The minutes of the latest Fed monetary policy meeting, released on Wednesday, brought nothing new. They confirmed the general decision to leave all monetary policy parameters unchanged, and that two members of the Federal Reserve Banks considered it necessary to cut rates at the meeting.
Investors, finding nothing noteworthy in the minutes, largely ignored them, focusing instead on the deflation of the artificial intelligence hype in U.S. equities and on Jerome Powell's upcoming speech tomorrow at the Jackson Hole symposium in Wyoming.
The absence of clear signals regarding the possibility of rate cuts is putting pressure on expectations of monetary easing, as seen in the dynamics of federal funds futures. The probability of a rate cut has declined smoothly from a recent high of 95% to 81.6% this morning. Despite this drop, expectations remain elevated, though they are far from a guarantee that rates will be lowered.
In this familiar dual stance, which the Fed has maintained for over six months, market participants are now trying to assess what Powell's speech will bring—especially since it is already known that he will leave his post in May next year.
Some believe that his speech will be broader in scope and may effectively serve as the Fed's programmatic statement for the next several years. He is unlikely to abandon his cautious stance toward uncertain economic prospects and the contradictory situation in which the central bank's mandate pulls in opposite directions. Weakness in the labor market calls for rate cuts, but inflation at 2.7%—still far from the 2% target—argues against it. How Powell will act under such circumstances is unclear, which only adds to uncertainty.
Of course, all of this is interesting, but what investors want to know is whether there is a real chance of monetary easing or not.
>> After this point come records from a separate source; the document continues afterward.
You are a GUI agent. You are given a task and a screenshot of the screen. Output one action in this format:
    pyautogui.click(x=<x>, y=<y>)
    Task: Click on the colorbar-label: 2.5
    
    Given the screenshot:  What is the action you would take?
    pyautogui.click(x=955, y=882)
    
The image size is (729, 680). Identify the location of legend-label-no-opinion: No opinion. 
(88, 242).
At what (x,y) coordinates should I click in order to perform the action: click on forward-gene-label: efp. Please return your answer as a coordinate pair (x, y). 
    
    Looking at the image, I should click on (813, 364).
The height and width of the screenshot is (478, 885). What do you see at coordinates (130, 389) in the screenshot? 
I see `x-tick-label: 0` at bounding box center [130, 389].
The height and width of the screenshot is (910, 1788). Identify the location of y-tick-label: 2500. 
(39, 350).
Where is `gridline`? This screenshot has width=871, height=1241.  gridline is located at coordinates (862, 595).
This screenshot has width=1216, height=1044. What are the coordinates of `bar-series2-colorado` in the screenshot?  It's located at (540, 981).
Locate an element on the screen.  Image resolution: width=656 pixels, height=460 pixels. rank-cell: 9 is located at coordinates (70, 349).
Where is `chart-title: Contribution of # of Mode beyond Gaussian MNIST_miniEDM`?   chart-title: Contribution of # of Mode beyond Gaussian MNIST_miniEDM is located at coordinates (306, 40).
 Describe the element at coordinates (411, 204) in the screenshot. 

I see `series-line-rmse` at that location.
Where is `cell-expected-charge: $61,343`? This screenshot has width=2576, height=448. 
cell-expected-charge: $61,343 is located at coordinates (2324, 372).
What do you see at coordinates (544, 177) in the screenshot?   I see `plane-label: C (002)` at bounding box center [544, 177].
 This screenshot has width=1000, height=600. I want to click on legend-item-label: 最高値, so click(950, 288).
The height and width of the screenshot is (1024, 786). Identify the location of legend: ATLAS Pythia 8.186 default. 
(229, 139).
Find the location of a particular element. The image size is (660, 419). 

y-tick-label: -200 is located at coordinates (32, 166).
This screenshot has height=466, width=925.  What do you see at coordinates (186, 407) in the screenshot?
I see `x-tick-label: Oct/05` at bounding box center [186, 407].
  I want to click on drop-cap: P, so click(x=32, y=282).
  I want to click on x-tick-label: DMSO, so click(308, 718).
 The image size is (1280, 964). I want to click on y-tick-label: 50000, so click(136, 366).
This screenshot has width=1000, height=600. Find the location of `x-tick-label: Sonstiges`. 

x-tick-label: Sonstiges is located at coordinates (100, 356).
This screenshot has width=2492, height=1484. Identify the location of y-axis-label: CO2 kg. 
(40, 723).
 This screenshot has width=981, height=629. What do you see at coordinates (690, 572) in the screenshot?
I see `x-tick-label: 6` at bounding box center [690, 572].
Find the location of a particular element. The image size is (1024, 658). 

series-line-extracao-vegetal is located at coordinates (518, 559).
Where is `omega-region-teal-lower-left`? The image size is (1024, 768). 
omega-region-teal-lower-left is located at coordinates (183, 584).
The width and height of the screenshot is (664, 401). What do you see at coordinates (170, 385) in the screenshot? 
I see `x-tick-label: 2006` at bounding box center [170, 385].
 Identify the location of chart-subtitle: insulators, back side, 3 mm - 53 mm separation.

Although many believe that the debate over rate cuts has already taken on a political dimension, aiming to undermine the presidency of Donald Trump, unpopular with the "deep state," there is still a strong possibility that at the symposium, the Fed Chair may announce a new model for assessing an acceptable inflation level. Instead of 2% or lower, the benchmark could be raised to 2.5% or even higher. This would allow the Fed, without breaching its mandate, to cut rates in September by 0.25% or perhaps even 0.50%. If such a model is announced, demand for equities would soar, and the dollar would come under pressure.
To sum up, the scenario described above could materialize, but only if the Fed, through its leader, moves away from past monetary models and presents a new framework suited to current conditions.
The pair is trading above 1.1620. If Powell signals a shift in monetary policy from hawkish to dovish, demand for risk assets is likely to rise, and the dollar may weaken. In this case, the pair could climb toward 1.1715. A buying level could be set at 1.1640.
The pair is trading below 1.3445. If Powell signals a shift in monetary policy from hawkish to dovish, demand for risk assets should increase, putting further pressure on the dollar. In this case, the pair could climb toward 1.3585. A buying level could be set at 1.3463.